With a cutterhead speed of 4.5 rotations per minute, the TBM will creep at a pace of 20 ft per hour when its approximately year-long journey 100 ft below the surface begins later this summer. The process is designed to be completed with no disruption to existing sewage collection and treatment operations that serve more than 300,000 people in Alexandria and adjacent parts of Fairfax County.

Design-Build Joint Venture

The design-build joint venture of Traylor Bros Inc. and J.F. Shea Co. developed the tunnel project with support from Jacobs and Corman Kokosing Construction Co., with Brown and Caldwell serving as owner’s representative for Alexandria Renew Enterprises, the city’s wastewater treatment utility. 

Other elements of the $454.4-million tunnel project include 75-ft and 40-ft deep TBM launch and recovery shafts that subsequently will be converted into high-capacity pump stations to empty both the tunnel and a new mile-long, six-ft-wide interceptor line.

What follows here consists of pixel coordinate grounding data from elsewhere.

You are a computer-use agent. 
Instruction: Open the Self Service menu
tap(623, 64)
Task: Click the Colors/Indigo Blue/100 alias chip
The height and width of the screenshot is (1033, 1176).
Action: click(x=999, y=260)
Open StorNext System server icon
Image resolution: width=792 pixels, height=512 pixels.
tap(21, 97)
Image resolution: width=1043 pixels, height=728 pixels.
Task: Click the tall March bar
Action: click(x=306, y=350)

Alexandria implemented RiverRenew under a 2017 state mandate to fix overflows from the city’s 240-mile combined sewer network, parts of which have been in place since the 1800s. Due for completion by July 2025, the program is funded by state and federal sources, including a $321-million EPA loan. Pump station capacity upgrades and treatment facility improvements were completed last year in preparation for the tunnel work.

 

Named For Environmental Justice Pioneer

The mole is named Hazel in recognition of environmental justice pioneer Hazel Johnson, who died in 2011. Alexandrians chose her for the naming in an online poll that included five others who made outstanding contributions to the city, the environment, engineering or construction fields.

Johnson worked to improve living conditions in Chicago's public housing system, including organizing a grassroots effort to address landfill-related environmental and public health impacts. She also played a key role in efforts that led to President Bill Clinton's 1994 executive order addressing environmental justice disparities affecting minority and low-income populations.